Hal yang sama berlaku pada George Russell yang jarang terekspose karena sulit bersaing dengan mobil paling tidak kompetitif Williams FW43. Namun, saat mendapat kesempatan memacu Mercedes W11 saat menggantikan Hamilton di seri Sakhir, Russell menjadi pebalap yang sangat dominan. Dia memimpin sebagian besar balapan, dan nyaris meraih kemenangan, jika tidak terjadi kekacauan pit stop dan pecah ban.
Para pebalap muda F1 seperti Leclerc dan Russell terus berdatangan. Musim depan akan ada dua pebalap muda yang menjalani musim debut, yaitu Mick Schumacher dan Nikita Mazepin di tim Haas, serta Yuki Tzunoda di AlphaTauri. Mereka akan ikut bersaing bersama pebalap veteran Fernando Alonso yang kembali membela Renault.

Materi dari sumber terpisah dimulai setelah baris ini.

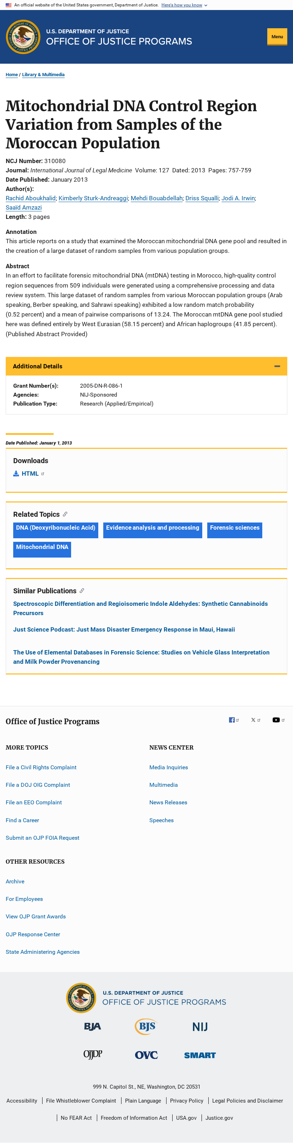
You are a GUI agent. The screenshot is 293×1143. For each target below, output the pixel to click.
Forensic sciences (234, 527)
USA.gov (186, 1118)
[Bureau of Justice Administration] (92, 1032)
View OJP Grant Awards (36, 916)
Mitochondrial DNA (42, 546)
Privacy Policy (186, 1101)
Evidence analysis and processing (152, 527)
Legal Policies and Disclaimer (247, 1101)
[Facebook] (237, 725)
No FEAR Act (76, 1118)
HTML (31, 473)
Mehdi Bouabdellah (157, 198)
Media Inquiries (168, 767)
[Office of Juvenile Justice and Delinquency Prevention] (93, 1061)
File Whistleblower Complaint (81, 1101)
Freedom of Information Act (134, 1118)
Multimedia (163, 784)
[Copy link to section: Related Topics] (63, 513)
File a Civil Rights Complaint (41, 767)
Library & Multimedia (43, 74)
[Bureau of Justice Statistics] (146, 1036)
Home (12, 74)
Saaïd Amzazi (24, 207)
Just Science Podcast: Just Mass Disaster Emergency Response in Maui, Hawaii (124, 629)
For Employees (24, 899)
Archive (15, 881)
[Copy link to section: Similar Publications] (80, 590)
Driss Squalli (202, 198)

Sejumlah pebalap lama juga berpindah tim, seperti Vettel ke Alfa Romeo, Sainz ke Ferrari, Ricciardo ke McLaren, dan Sergio Perez ke Red Bull. Perubahan formasi pebalap ini akan membuat persaingan lebih menarik karena tekanan ke Mercedes berpotensi lebih besar. Kehadiran Perez sebagai rekan setim Verstappen berpotensi membuat perebutan podium lebih ketat.
Tingkat persaingan itu juga akan dipengaruhi oleh pembekuan pengembangan komponen utama mobil, serta perubahan lantai bagian belakang mobil. Area perubahan lantai mobil itu membuat ruang penyetelan aliran udara untuk meningkatkan downforce menjadi sangat terbatas. Kondisi ini bisa memangkas selisih performa antartim, terutama dengan Mercedes. Bahkan, Kepala Tim Mercedes Toto Wolff menegaskan, akan sulit mendapatkan mobil yang lebih kencang musim depan dengan adanya pemangkasan area lantai mobil itu.

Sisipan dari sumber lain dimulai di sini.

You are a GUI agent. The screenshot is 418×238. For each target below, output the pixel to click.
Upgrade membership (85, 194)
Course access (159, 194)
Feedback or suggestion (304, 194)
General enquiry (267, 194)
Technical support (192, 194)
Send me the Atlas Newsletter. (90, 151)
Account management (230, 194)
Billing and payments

Musim depan balapan direncanakan berlangsung 23 seri di Eropa, Amerika, dan Asia. Ini jadwal yang dinilai sangat optimistis mengingat pandemi Covid-19 belum berakhir. Bahkan, di sejumlah negara ada ancaman gelombang kedua pandemi. Namun, F1 bisa optimistis karena mereka mampu menerapkan sistem pencegahan penyebaran virus SARS-CoV-19 dengan efektif pada musim 2020.

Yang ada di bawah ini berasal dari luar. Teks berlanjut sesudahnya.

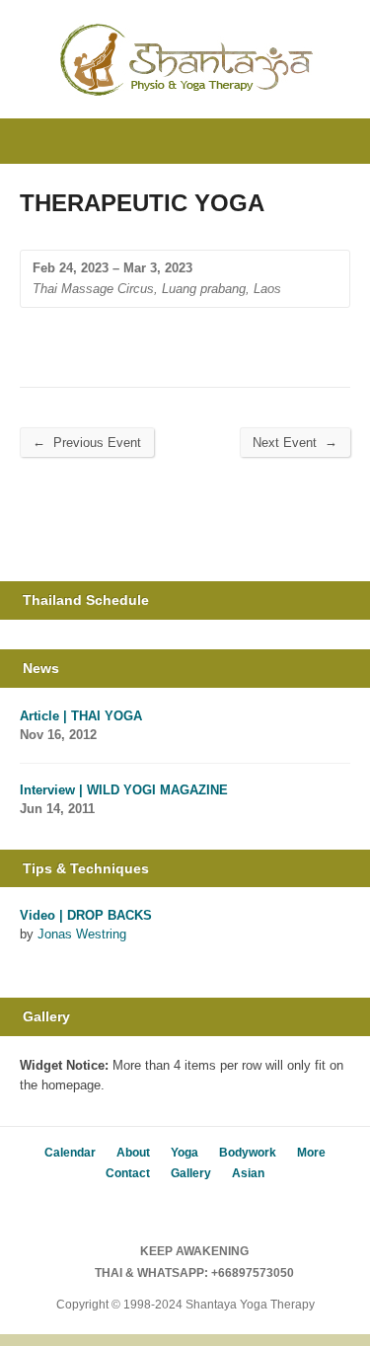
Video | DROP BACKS (86, 915)
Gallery (191, 1173)
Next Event (295, 442)
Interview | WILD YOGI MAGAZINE (124, 790)
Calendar (70, 1153)
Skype (199, 1207)
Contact (128, 1173)
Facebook (170, 1207)
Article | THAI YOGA (81, 716)
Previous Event (87, 442)
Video (29, 956)
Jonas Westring (81, 934)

Protokol kesehatan masih akan menjadi fokus pada musim depan dan semua pebalap akan lebih waspada. Kasus positif Covid-19 yang dialami oleh Perez dan Hamilton menjadi alarm karena pebalap harus absen dari seri balapan untuk menjalani karantina mandiri. Absen dari balapan akan meredupkan peluang juara.